Empiezo la siguiente confesión con ésta frase (una poco feliz y tragicómica) pero no para tirarme al lado negativo de las cosas. Como fiel creyente del equilibrio, creo en que todo lo bueno tiene algo malo y todo lo malo… algo bueno. Esa frase no marca solo un defecto del amor, marca una regla fundamental. El amor no es sólo color rosa, el rosa tiene muchos matices. Todo tiene un precio, una apuesta a ciegas. Pero en una relación no solo recibimos la mierda del otro… ese otro también recibe nuestra mierda… eso se llama convivir, aceptar que no somos perfectos, porque el amor puede ser muchas cosas pero jamás va a ser perfecto. Yo creo en el amor como un complemento necesario de la vida. El amor de una persona trae muchas cosas, inspiración, odio, motivación, etc. A lo que quiero llegar con todo esto es que el amor perfecto no existe como tal, el amor verdadero es el que se manifiesta sin cartitas melosas, poemas cursis, ramos de flores, etc. Hay actos más reales y simples que demuestran el amor verdadero. Yo soy de las que se enamora de defectos o virtudes fuera del packaching. Puedo ser alguien hermoso por fuera, pero desagradable por dentro. No me dejo llevar por un envoltorio superficial. A veces se me ríen cuando digo que me gusta cierta persona y ésta no se encuentra dentro de los parámetros de belleza normales. Creo que el amor verdadero se encuentra dentro de las cosas que no se pueden ver a simple vista, las que no son obvias, las reales.

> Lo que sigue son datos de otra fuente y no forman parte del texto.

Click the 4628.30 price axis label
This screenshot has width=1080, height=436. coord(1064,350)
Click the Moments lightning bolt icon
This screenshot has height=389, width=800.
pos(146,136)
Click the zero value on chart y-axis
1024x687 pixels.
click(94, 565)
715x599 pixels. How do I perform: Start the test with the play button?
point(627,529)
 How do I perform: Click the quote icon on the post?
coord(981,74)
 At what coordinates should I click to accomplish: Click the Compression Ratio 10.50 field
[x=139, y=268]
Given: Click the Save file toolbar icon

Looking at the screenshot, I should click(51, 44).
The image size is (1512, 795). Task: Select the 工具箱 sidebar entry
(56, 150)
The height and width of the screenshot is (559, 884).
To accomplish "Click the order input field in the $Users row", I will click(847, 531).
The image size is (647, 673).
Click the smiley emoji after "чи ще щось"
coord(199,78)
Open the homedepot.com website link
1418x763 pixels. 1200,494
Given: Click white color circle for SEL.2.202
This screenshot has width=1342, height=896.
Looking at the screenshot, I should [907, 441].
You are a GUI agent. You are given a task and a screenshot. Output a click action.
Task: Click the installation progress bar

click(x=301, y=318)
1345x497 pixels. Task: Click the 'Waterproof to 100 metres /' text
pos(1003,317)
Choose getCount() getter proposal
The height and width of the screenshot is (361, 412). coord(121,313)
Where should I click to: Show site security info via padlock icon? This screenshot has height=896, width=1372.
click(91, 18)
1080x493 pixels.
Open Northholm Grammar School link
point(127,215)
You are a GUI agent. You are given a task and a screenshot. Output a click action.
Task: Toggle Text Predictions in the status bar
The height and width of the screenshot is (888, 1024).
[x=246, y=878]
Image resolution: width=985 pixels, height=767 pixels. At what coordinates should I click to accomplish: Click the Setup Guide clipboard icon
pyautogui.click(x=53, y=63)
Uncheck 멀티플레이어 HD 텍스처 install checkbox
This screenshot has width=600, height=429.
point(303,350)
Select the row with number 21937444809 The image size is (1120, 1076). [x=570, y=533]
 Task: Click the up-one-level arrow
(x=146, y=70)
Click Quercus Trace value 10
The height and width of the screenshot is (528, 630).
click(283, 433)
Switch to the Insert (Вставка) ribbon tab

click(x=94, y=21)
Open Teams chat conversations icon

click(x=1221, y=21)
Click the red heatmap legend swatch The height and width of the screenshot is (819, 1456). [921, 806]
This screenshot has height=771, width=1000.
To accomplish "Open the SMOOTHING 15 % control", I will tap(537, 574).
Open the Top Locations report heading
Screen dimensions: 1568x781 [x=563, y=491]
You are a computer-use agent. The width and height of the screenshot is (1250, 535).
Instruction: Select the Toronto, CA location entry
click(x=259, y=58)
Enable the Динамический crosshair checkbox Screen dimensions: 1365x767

No creo en el matrimonio, pero si creo en convivir en pareja. El matrimonio es solo un papel y una bendición, no la considero necesaria, para amar y convivir no necesito papeles. Y con esto digo que estoy más que acostumbrada a que me traten de loca y más que nada de rebelde… típica reacción de los fieles seguidores de las “Obligaciones…”. Pero no me importa más nada, ya no busco la aceptación que alguna vez pensé que era necesaria. Aprendí a no rebajarme, a mantener mis ideas y mis convicciones bien firmes. Suena tremendo que a los 20 años lo diga así. Pero lo que viví me convenció de eso, como dije en otra confesión… “dejo una marca de fuego en mi ser”.